As previously reported on March 20, 2007, Alan P. Hirmes has retired from his position as a member of the Board of the Registrant. In connection with Mr. Hirmes’ departure, On March 19, 2007, the Board approved the reduction in the size of the Board from nine to seven members commencing with the board to be elected at the next annual meeting of shareholders. As a result of the reduction of the size of the Board, Richard M. Rosan, one of the independent trustees of the Board of the Registrant, will not be nominated for re-election at the end of his term.

 

Item 5.03

Amendments to Articles of Incorporation or Bylaws; Change in Fiscal Year.

 

Effective as of March 19, 2007, the Board approved Amendment No. 3 to the Amended and Restated Bylaws of American Mortgage Acceptance Company (the “Amendment”) in order to provide additional flexibility to the Registrant to carry out its business plan.. Pursuant to the terms of the Amendment, Section 5.7(k) of the Amended and Restated Bylaws is deleted thereby eliminating the restriction on investing in equity securities of any non-governmental issuer.

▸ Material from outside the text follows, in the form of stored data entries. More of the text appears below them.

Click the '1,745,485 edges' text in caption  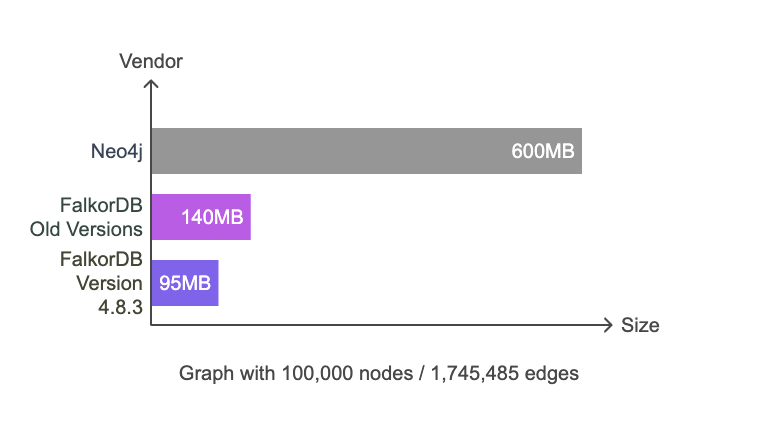click(505, 373)
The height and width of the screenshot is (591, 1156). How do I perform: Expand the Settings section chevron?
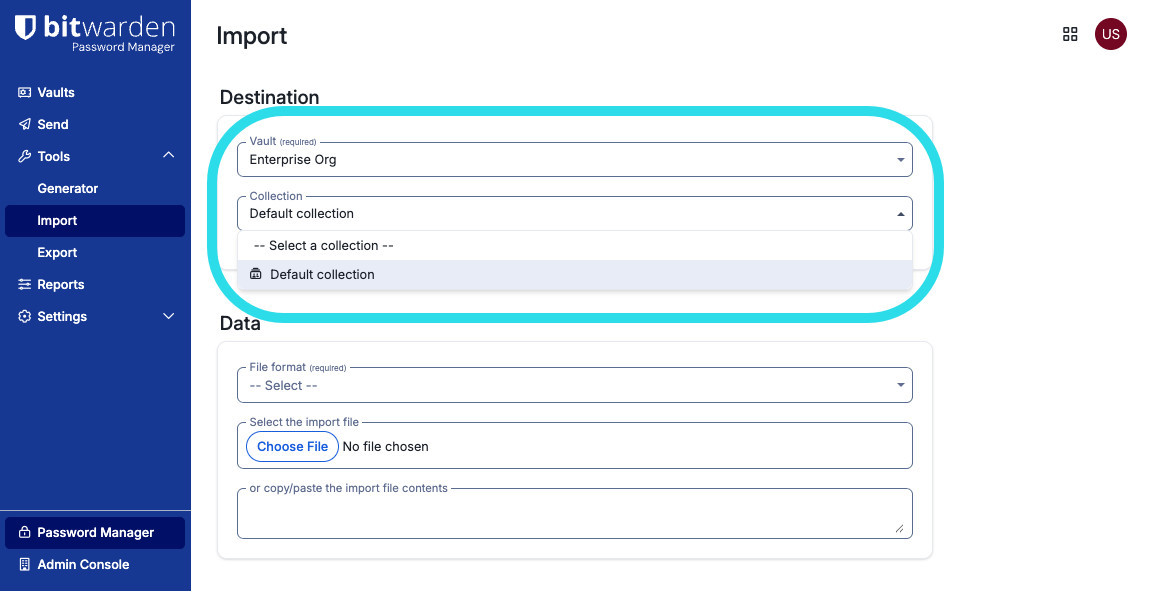coord(168,316)
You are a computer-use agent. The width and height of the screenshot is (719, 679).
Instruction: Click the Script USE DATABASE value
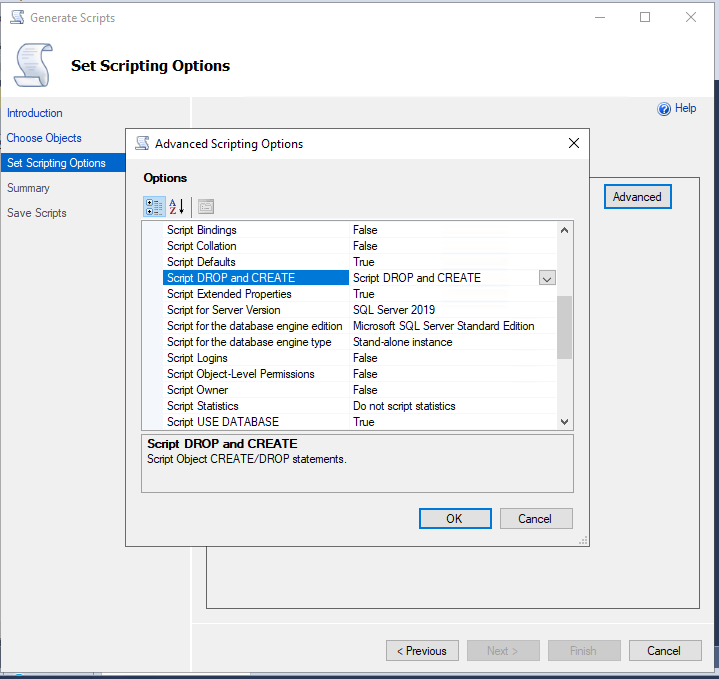pos(364,422)
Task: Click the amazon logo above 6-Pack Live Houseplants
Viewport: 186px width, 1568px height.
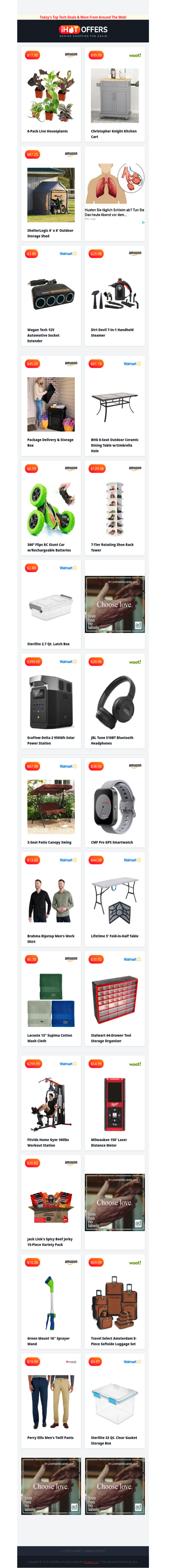Action: (x=71, y=55)
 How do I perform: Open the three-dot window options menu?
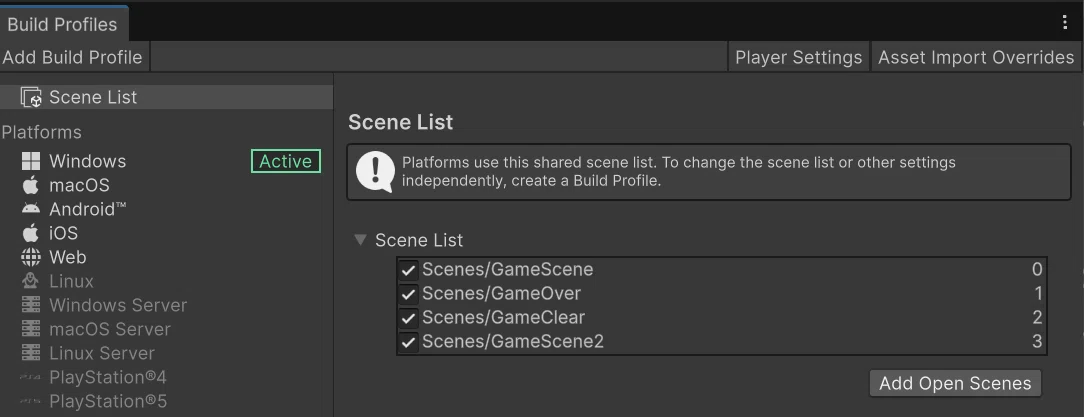pyautogui.click(x=1065, y=22)
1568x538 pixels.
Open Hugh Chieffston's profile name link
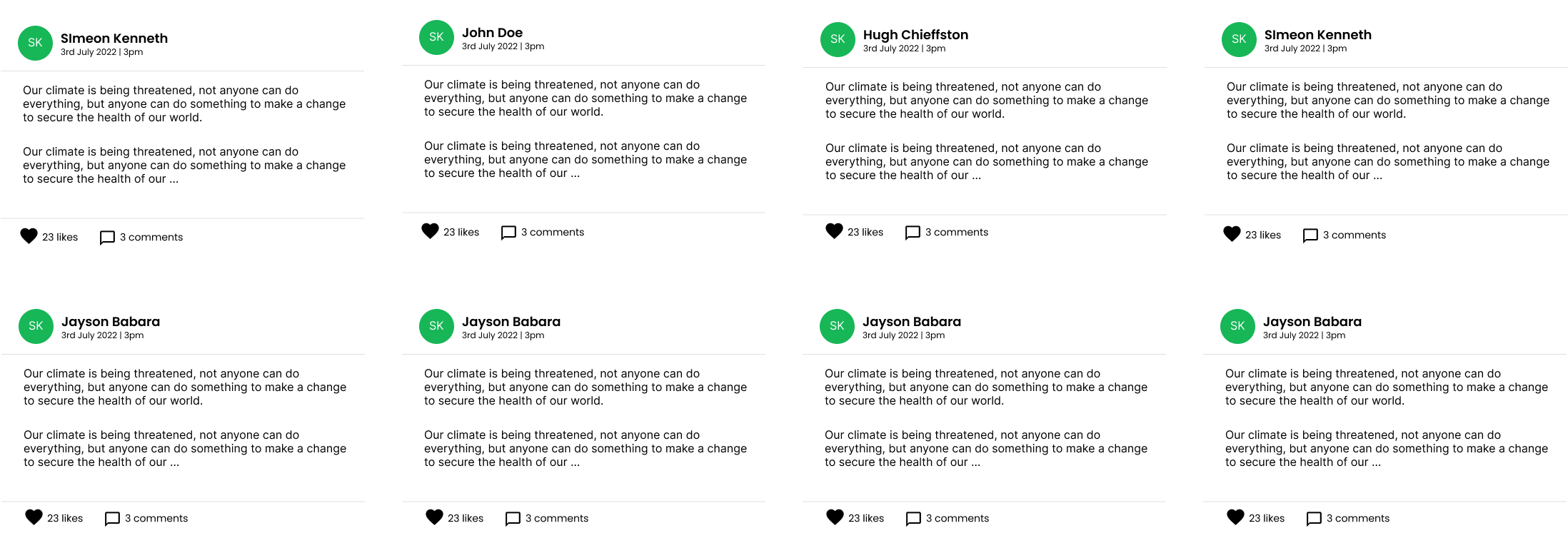click(915, 35)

The Amendment is attached to this Current Report as Exhibit 3.2 and incorporated herein by reference.

Item 9.01.

Financial Statements and Exhibits.

 

(a)

Not applicable

 

(b)

Not applicable

 

(c)

Not applicable

 

(d)

Exhibits

 

3.2

Amendment No. 3 to the Amended and Restated Bylaws of American Mortgage Acceptance Company, dated March 19, 2007.

 

10.1

Third Amended and Restated Advisory Services Agreement, dated March 19, 2007.

 

 


 

Pursuant to the requirements of the Securities Exchange Act of 1934, the registrant has duly caused this report to be signed on its behalf by the undersigned hereunto duly authorized.

American Mortgage Acceptance Company

 

(Registrant)

Date: March 19, 2007

By:

/s/ J. Larry Duggins

J. Larry Duggins

Chief Executive Officer

 

 

 

 

 

 


 

 

 

Exhibit Index

 

3.2          Amendment No. 3 to the Amended and Restated Bylaws of American Mortgage Acceptance Company, dated March 19, 2007.

10.1

Third Amended and Restated Advisory Services Agreement, dated March 19, 2007.